Из этого сочетания верноподданнических чувств с коммерческими соображениями вытекало в значительной степени то огромное влияние, которое оказывала придворная мораль на мораль эпохи вообще, а это влияние обнаруживалось в страшной извращенности опять-таки преимущественно в столичном населении. Лорд Малмсбери говорит о Берлине 1772 года следующее: «Берлин – город, где не найдется ни одного честного мужчины и ни одной целомудренной женщины. Оба пола во всех классах отличаются крайней нравственной распущенностью, соединенной с бедностью, вызванной отчасти исходящими от нынешнего государя притеснениями, отчасти любовью к роскоши, которой они научились у его деда. Мужчины стараются вести развратный образ жизни, имея лишь скудные средства, а женщины – настоящие гарпии, лишенные чувства деликатности и истинной любви, отдающиеся каждому, кто готов заплатить».

Столь характерный для абсолютизма институт метресс перенимается как придворной знатью, так и городской буржуазией. Тот, у кого нет средств содержать любовницу, видит в этом позорящую стесненность мещанского существования, которая унижает его в глазах других. Прусский «бард» Рамлер, бывший учителем кадетского корпуса в Берлине, писал одному коллеге, что он положительно «болен», так как у него «нет средств содержать метрессу». Любовница отнюдь не всегда была проституткой: часто это была мать, сестра, жена, даже невеста друга. Чем «приличнее» дама, тем дороже стоит ее содержать. Позором дамы считается не то, что она любовница, а то, что ее любовник может ей делать лишь небольшие подарки или – что еще хуже – платить только лаской. Впрочем, об этом в другом месте, где будут приведены соответствующие документы.

Разумеется, это не значит, что классовые понятия и чувства были совершенно уничтожены и перестали существовать. Совсем напротив. Никогда классовые отличия в такой мере не культивировались и не вырабатывались, как именно тогда. Подобно тому как в присутствии короля никто не смел сесть без особого приглашения, так каждому сословию была предписана особая «ливрея», ясно указывавшая на отделявшее его от вершины человечества расстояние. Для населения был установлен самый строгий табель о рангах. Что было запрещено делать по отношению к монарху придворным, не могла себе позволить служанка по отношению к госпоже, мещанка по отношению к даме и т. д. Над всеми царило абсолютистское убеждение, что только с барона начинается человек.

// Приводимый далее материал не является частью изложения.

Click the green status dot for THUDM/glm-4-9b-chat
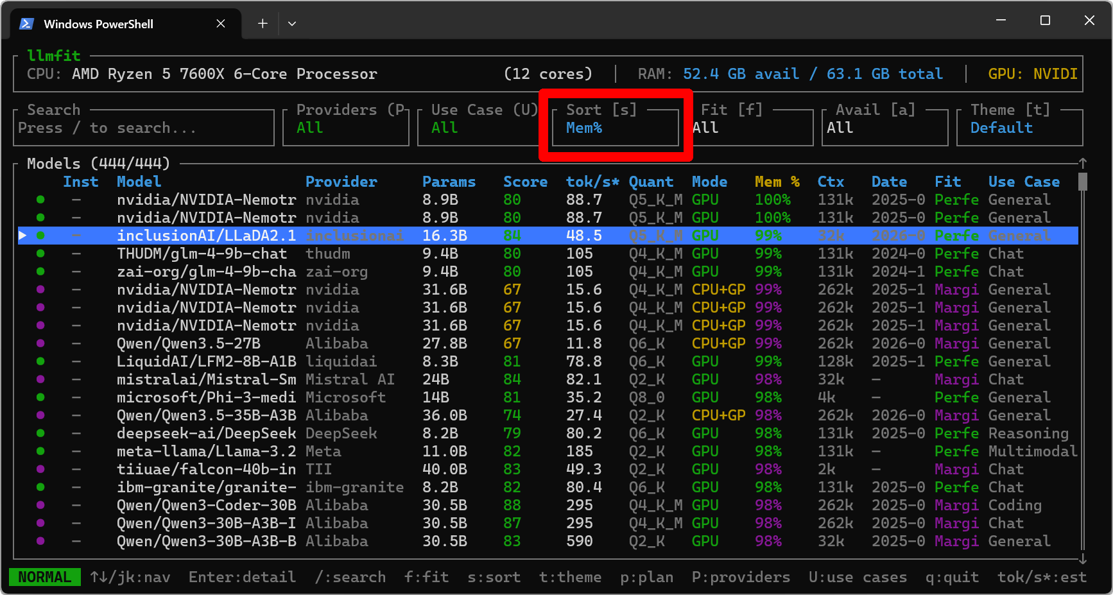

Само собой понятно, что при таком резком делении на классы выскочки особенно ярко подчеркивали свое классовое превосходство, подобно тому как мелкие деспоты настойчивее других требовали, чтобы в них видели образ и подобие Божье. Это так понятно, потому что претензии этих выскочек считаться в рядах людей высшего порядка в большинстве случаев покоились лишь на милости монарха или могущественного министра. Верность королю была поэтому часто не чем иным, как замаскированным страхом быть снова изгнанным от переполненного пищей государева стола. Циники прямо и открыто в этом признавались. Галиани, атташе при неаполитанском посольстве в Париже, писал подруге: «Я люблю монархию, так как чувствую себя гораздо ближе к власть имущим, чем к людям плуга. У меня 1500 фунтов дохода и я лишусь их, если разбогатеют мужики. Если бы все поступали, как я, и заботились бы только о своих собственных интересах, на земле жилось бы спокойнее. Галиматья и фразы родятся от того, что каждый желает во что бы то ни стало обслуживать чужие, а не свои интересы. Аббат Морелли пишет против духовенства, финансист Гельвеций против финансистов, Бодо против ленивцев – и все вместе о благе ближнего. Черт побери ближнего. Его нет. Говорите о том, что касается вас, или же лучше молчите».